In the end of course it happened. Mutterings turned to curses as my good luck held. Chance was sure getting lucky in this saloon and I was Chance that dusty hot afternoon. Words from Scrawny Face became ever more heated and the attempts of the other players to cool him down had the opposite effect.
Then it came out, the word no fella should say in a straight game – or any game really – “Cheat!”.
I stood up and we both reached for our Colts. I would say I wasn’t fast but I was so that would be a lie and I plugged him fair and square.
Scrawny Face was dead before he hit the sawdust and he dropped his cards as he fell.
They landed face up on the table. Four black cards and one face down. Two black aces and two black eights.
The ‘Dead Man’s Hand’ proclaimed the fella to my right quietly as he looked down at the fresh corpse.

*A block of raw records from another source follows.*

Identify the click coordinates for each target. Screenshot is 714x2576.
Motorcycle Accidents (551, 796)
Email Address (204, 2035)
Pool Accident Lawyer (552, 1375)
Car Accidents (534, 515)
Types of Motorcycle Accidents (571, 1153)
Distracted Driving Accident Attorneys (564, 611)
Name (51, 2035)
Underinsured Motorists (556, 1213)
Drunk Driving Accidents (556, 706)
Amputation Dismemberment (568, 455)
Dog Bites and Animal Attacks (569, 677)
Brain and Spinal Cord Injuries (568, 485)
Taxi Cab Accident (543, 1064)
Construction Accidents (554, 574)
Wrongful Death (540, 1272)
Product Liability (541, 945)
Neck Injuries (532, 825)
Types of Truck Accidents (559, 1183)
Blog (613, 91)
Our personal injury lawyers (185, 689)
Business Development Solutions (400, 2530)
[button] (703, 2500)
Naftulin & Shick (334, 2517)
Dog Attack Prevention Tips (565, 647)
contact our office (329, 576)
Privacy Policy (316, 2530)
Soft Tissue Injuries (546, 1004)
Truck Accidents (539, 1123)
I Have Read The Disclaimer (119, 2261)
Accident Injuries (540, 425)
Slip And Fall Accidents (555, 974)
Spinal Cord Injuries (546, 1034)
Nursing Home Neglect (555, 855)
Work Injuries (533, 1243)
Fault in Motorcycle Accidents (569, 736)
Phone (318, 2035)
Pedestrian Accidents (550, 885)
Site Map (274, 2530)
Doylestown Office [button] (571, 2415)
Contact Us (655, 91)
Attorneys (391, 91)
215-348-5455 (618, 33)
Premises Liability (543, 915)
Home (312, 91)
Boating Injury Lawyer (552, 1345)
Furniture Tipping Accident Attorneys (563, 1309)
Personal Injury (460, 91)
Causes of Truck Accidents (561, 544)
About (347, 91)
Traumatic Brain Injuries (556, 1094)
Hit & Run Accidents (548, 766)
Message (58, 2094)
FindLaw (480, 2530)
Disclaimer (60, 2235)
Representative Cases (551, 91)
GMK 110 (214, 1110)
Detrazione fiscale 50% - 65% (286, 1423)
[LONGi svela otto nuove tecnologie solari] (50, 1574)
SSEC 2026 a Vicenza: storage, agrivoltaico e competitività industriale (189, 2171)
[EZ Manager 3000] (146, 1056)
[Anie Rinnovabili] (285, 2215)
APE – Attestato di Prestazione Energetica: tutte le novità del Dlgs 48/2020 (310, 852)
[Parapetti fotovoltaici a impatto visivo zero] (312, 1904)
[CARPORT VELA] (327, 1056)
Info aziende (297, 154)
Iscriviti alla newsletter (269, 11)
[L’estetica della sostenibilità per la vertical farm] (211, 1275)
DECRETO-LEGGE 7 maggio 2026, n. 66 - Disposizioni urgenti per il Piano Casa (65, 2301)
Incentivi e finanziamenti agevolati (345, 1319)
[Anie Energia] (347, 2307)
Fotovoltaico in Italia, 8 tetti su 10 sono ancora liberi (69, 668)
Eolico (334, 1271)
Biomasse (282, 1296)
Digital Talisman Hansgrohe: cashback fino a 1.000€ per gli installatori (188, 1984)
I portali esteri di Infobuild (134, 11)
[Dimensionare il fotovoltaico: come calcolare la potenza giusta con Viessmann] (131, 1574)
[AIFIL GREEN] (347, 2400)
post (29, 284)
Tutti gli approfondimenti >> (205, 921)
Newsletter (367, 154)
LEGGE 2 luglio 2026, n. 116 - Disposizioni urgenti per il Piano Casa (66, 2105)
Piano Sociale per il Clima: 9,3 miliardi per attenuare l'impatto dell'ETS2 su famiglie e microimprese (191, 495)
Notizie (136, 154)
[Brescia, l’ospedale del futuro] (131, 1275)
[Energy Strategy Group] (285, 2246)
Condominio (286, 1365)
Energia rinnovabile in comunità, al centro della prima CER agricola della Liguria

Now this being the West, and this being Barberry which wasn’t what you called civilised, the bartender, whose name turned out to be Wes proclaimed fair fight and dragged the body of Scrawny Face some place and we sat back down to get on with the game.
That’s how it was then I tell you.
The proclaiming guy dealt another hand and I picked up mine – aces over eights and black, still blood spotted. ‘The Dead Man’s Hand’, I looked up in surprise and that’s when I saw the cocked gun pointing at me.
It fired. Just one shot. That was enough.